Assigned task: Take the data below and extract the lines from the one with "Open the Buscar producto dropdown" to the one with "Click the magnifier", inclusive, exactly as written.
----
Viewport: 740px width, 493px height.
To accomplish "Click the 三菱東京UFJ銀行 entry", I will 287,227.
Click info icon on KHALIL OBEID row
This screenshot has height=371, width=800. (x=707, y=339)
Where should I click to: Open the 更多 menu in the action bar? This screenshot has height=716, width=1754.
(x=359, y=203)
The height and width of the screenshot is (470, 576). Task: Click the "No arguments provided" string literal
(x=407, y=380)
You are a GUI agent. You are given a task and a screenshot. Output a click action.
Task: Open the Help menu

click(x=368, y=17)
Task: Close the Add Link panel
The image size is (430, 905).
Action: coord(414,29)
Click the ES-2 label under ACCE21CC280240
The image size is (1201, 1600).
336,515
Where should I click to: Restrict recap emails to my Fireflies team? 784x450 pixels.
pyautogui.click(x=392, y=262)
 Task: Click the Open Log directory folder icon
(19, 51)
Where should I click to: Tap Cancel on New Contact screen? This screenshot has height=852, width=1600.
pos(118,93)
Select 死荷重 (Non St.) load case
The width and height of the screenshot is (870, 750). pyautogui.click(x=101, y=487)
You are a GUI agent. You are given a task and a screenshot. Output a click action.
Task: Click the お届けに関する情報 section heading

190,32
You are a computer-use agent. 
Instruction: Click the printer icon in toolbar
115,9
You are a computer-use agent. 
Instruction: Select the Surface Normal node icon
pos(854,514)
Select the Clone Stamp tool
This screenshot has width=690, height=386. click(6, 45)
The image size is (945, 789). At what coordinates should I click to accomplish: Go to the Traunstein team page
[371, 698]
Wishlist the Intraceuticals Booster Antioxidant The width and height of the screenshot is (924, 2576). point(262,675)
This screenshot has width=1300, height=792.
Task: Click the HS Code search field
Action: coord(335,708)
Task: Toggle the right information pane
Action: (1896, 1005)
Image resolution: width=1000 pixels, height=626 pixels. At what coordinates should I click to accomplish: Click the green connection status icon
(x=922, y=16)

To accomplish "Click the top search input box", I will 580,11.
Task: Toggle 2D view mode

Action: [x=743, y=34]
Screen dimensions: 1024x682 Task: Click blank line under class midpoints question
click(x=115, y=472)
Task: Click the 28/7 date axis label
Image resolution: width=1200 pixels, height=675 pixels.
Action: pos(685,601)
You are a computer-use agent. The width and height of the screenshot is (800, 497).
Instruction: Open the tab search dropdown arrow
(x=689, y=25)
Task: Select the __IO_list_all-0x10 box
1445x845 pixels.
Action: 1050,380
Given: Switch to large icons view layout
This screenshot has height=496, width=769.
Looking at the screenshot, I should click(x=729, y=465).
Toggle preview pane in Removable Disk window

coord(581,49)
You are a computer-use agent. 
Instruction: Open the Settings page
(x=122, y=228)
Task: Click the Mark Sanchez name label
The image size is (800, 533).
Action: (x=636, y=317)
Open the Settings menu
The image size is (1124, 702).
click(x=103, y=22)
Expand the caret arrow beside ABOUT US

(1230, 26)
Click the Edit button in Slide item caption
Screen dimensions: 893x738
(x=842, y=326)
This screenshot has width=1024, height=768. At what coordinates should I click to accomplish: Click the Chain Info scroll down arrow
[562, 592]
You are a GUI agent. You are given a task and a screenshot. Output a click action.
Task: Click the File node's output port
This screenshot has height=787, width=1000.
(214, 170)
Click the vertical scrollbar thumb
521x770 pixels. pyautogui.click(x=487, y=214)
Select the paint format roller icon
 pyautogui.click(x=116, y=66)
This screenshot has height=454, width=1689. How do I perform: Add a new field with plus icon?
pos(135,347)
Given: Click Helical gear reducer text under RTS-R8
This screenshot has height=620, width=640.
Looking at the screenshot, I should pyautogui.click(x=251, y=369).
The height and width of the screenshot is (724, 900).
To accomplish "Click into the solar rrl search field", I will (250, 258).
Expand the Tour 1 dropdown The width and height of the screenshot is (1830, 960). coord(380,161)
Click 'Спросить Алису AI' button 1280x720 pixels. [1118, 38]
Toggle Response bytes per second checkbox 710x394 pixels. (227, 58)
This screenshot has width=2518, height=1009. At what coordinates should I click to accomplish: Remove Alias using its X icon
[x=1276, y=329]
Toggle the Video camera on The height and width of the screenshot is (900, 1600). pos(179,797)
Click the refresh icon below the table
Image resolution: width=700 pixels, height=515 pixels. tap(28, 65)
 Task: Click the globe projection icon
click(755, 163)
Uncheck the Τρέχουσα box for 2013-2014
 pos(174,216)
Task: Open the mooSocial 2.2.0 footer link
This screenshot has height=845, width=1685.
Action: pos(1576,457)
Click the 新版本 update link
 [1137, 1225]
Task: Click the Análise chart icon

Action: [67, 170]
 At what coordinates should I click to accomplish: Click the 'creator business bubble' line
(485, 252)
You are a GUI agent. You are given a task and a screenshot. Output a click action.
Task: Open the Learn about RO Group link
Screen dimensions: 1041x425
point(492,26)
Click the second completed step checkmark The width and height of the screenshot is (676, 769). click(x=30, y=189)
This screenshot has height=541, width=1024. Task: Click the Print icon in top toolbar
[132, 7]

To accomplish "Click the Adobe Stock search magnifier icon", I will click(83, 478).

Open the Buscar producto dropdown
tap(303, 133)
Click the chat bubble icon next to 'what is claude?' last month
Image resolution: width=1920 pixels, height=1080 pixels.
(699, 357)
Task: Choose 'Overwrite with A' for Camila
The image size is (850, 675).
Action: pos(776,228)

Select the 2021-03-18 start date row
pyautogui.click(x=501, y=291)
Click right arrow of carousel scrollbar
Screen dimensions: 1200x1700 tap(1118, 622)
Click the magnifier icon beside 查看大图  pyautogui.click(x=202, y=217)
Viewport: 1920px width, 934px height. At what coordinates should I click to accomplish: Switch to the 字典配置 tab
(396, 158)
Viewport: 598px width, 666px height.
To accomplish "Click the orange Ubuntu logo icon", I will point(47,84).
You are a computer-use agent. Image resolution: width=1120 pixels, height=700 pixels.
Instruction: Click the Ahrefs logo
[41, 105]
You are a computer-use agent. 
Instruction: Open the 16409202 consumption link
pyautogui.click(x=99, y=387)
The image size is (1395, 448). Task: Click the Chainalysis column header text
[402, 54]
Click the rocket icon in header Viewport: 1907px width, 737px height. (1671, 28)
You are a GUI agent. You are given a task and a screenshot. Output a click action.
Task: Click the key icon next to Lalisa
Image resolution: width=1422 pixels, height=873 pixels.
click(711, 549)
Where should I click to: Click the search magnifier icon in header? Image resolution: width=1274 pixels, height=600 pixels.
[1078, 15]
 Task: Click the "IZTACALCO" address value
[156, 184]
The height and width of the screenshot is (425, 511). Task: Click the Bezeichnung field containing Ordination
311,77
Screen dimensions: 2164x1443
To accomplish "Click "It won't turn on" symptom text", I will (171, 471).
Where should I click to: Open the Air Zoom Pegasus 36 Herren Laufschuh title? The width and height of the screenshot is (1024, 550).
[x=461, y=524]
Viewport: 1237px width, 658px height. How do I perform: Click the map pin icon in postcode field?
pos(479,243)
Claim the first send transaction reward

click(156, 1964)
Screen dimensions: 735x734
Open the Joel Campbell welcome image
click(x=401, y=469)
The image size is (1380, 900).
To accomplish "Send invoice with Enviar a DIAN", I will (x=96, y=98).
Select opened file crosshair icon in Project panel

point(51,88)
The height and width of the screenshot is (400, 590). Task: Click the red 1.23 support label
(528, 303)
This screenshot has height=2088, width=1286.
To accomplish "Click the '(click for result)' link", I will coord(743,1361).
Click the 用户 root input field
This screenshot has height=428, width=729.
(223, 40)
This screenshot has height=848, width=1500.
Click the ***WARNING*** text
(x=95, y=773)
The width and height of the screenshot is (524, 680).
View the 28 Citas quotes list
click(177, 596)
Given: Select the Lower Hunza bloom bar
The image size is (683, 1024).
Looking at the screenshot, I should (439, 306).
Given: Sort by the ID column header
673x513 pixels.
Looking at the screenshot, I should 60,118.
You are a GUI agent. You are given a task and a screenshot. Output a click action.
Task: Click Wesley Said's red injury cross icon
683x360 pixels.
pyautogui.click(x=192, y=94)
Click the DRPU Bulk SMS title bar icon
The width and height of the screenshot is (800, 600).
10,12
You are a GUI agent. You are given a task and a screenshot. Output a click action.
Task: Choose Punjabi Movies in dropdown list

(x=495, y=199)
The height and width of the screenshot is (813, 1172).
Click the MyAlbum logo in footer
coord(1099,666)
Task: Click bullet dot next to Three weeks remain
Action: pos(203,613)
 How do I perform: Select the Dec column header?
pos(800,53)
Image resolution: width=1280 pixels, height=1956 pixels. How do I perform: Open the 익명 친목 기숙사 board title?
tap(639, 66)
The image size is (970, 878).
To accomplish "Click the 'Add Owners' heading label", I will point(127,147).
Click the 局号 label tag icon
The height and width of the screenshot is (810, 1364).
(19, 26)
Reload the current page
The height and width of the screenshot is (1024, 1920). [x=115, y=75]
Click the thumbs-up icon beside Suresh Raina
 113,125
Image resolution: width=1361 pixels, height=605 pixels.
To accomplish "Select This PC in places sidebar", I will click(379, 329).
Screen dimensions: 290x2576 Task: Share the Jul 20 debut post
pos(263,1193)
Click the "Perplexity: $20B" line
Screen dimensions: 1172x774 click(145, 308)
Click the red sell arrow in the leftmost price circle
----
Completed exercise:
Open the Buscar producto dropdown
tap(303, 133)
Click the chat bubble icon next to 'what is claude?' last month
Image resolution: width=1920 pixels, height=1080 pixels.
(699, 357)
Task: Choose 'Overwrite with A' for Camila
The image size is (850, 675).
Action: pos(776,228)

Select the 2021-03-18 start date row
pyautogui.click(x=501, y=291)
Click right arrow of carousel scrollbar
Screen dimensions: 1200x1700 tap(1118, 622)
Click the magnifier icon beside 查看大图  pyautogui.click(x=202, y=217)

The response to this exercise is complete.